When Yamuna Krishnan finished her postdoctoral training in the UK, she headed home to India, certain that her career would focus on fundamental science and never on entrepreneurship.
➤ Titles: Chief science officer, Esya Labs, and professor of chemistry, University of Chicago
➤ Funding for Esya Labs: ~$400,000
➤ Investors of Esya Labs: Undisclosed individual investors from a friends-and-family round
Now a chemistry professor at the University of Chicago and the chief science officer of the start-up Esya Labs, she’s learned to never say never.
While working at the National Center for Biological Sciences in Bangalore, India, after her postdoc, Krishnan realized that the DNA-based fluorescence sensors she was designing could potentially be used to diagnose diseases. So she took the leap and moved to the University of Chicago, where she knew she could make connections to bring the sensors to patients.
Her group there has since developed DNA-based sensors to measure pH and chloride ions. The scientists use DNA as a “coat hanger” onto which they can add groups such as ion sensors and recognition elements to get the nanodevices inside cells.
Yamuna Krishnan grows up in Chennai, India.
She earns her bachelor’s degree in chemistry at the University of Madras, then goes on to earn her master’s and PhD at the Indian Institute of Science in Bangalore.
Krishnan moves to the University of Cambridge for a postdoc with Shankar Balasubramanian, an inventor of the DNA-sequencing technology used by analysis firm Illumina. From her experiences there, Krishnan says she learned “what a completely transforming technology looks like.”
She returns to India to work at the National Center for Biological Sciences. As the only organic chemist in an institute of biologists, she develops DNA-based sensors as a cross-cutting technology to answer questions her colleagues are chasing.
As a chemistry professor at the University of Chicago, Krishnan cofounds Esya Labs in 2018 to commercialize her DNA sensors. Reflecting on her decision to launch Esya, Krishnan says it makes her “feel like a grad student handling a very difficult experiment. It’s daunting, it’s complex, but so exciting.”

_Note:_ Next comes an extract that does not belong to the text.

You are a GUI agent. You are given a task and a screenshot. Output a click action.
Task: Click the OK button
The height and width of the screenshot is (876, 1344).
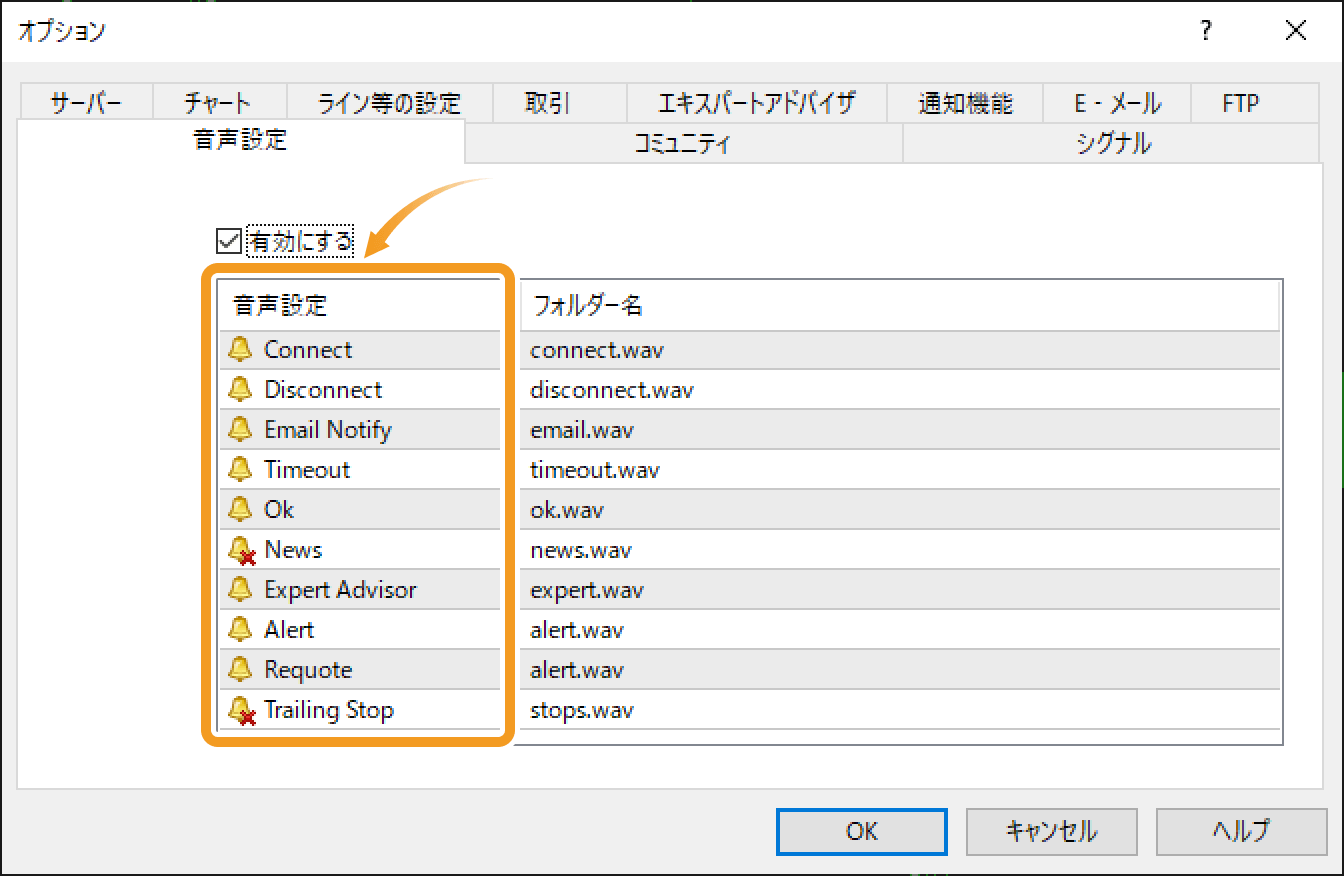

These sensors can detect specific chemical signatures, like ion levels, inside the organelles of cells, especially lysosomes. The concentrations of ions are frequently off balance inside lysosomes in a number of diseases, including neurodegenerative diseases like Alzheimer’s. But there hasn’t been an easy way to measure them.
Seeing the promise of the nanodevices for diagnosing lysosomal storage diseases, graduate student Kasturi Chakraborty urged Krishnan to enter a business plan competition run by the University of Chicago’s Polsky Center for Entrepreneurship and Innovation. “We put together a very compelling science case, but our business case was not great at all,” Krishnan says, recalling their naivete about raising funds. “We didn’t win that competition for the simple reason that our business case was like the case of a 3-year-old.”
But while she was preparing for the competition, Krishnan visited Dhivya Venkat, a friend and serial entrepreneur working in finance in London. Krishnan practiced her pitch on Venkat, who said it needed a lot of work. After dinner and a bottle of wine, Venkat surprised Krishnan by saying she’d come aboard as CEO to make the start-up a reality.
“Everything changed,” Krishnan says. “From then, I understood what it is to have a professional businessperson manage very powerful technology.”
They founded Esya Labs in 2018, with Krishnan in Chicago and Venkat in London. They’ve raised initial funds from friends and family and are now looking for space to set up shop in the Boston area. They plan to open their next funding round this spring.
Esya has three areas of focus. The company is using its lysosomal ion-concentration technology to analyze tissue from clinical trial participants to determine whether patients respond to a drug and to divide the patient population into disease subtypes. It is also helping pharmaceutical firms screen for small molecules that target disease-related ion channels and transporter proteins in cells. And third, the company is working with a partner in India on diagnostics for rapid detection of bacteria and antibiotic resistance.
The experience of starting a company has been both frustrating and exciting, Krishnan says. But she thinks it’s positively affecting her day job as a professor, a position she has no plans to give up. She’s learned to frame her research in terms of the problems she’s trying to solve, not just in terms of cool technology.
Shankar Balasubramanian, Krishnan’s postdoc adviser at the University of Cambridge who has commercialized multiple DNA-related technologies, has followed her career since she left his lab. “It comes as no surprise that she is now launching a biotech company to develop and exploit her excellent scientific discoveries,” he says. “Some of the best biotech companies have been created by scientists with vision, originality, and considerable creative energy, and Yamuna is someone I would place in that class.”
And Krishnan may have caught the entrepreneurial bug. She already has an idea for another company, although she’s not ready to share details.
So much for never working in business.